7. Great work! You beautifully summarized this relatively messy concept with very simple statistical and intuitive relationships. I came across with your blog only an hour ago, and I cant wait for reading every post and contributing (if I can) to your views and discussions. Well done, and looking forward to reading more from you.

Aykut

• Gekko, this is amazing. My only question is what data are we using? Are you just picking one day and see if that is day is co-integrated and thus the whole pair is co-integrated?

8. Hello Gekko,
Nice article. But I would like to know if by just applying an ADF to the spread A – wB, is not a bit ‘abrupt’ to determine if the the spread is stationary and hence cointegrated.
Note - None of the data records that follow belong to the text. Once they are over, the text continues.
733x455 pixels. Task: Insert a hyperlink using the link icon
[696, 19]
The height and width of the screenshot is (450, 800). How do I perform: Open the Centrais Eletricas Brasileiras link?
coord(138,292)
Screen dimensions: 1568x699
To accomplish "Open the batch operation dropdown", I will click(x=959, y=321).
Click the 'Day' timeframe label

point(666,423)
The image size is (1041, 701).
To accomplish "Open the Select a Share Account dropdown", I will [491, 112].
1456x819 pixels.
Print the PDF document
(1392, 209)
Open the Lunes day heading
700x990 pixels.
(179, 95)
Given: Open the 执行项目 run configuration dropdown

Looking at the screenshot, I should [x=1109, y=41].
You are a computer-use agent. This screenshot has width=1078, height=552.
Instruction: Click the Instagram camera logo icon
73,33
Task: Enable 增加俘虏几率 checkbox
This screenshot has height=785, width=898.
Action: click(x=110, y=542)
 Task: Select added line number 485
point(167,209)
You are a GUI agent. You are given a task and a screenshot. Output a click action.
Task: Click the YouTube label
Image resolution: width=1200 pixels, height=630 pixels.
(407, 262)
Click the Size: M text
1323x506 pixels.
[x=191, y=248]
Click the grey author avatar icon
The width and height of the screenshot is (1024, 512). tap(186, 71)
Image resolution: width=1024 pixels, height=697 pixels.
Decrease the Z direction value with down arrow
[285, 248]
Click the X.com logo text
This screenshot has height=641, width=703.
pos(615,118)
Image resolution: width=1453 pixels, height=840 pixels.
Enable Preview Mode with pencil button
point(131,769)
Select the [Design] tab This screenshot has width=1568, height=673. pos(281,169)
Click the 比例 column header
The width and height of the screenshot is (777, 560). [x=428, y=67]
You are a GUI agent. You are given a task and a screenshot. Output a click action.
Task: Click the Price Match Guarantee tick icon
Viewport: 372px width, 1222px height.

I mean testing for stationarity is one thing and cointegration is another thing. For example, if you apply the KPSS test on the first spread, not sure it will give you a stationary result. IMHO, to test cointegration, you need to determine if its stationary, most stocks are, in I(1) form, but then you need to check if their residuals are stationary, with engle or a bit more complicated with Johansen. So my question was, do you think the fact that we dont do these tests, undermine the efficacy of the strategy….

thanks

9. Great post on a fascinating topic of cointegration. Do you know of any research on how stable a cointegration time series can be? All tests (ADF, EG, Johansen) test within a certain time frame and can say if during that timeframe the series are cointegrated. However, how do you know if this cointegration (hedge values) will be stable in the future?

10. Recently, someone asked me an interesting question: Why would I set the lag to 0 when doing such cointegration tests? I reflected on this for some time. My answer is that we’re using the stationarity test to figure out whether spreads are reverting to 0. Setting a lag different from 0 would imply that we expect the spread series to actually contain an auto-regressive part in it. Now, this is a really tricky question to answer: Would this expectation actually make sense or not? I tend to deny this, but I’m not entirely certain. Any opinions?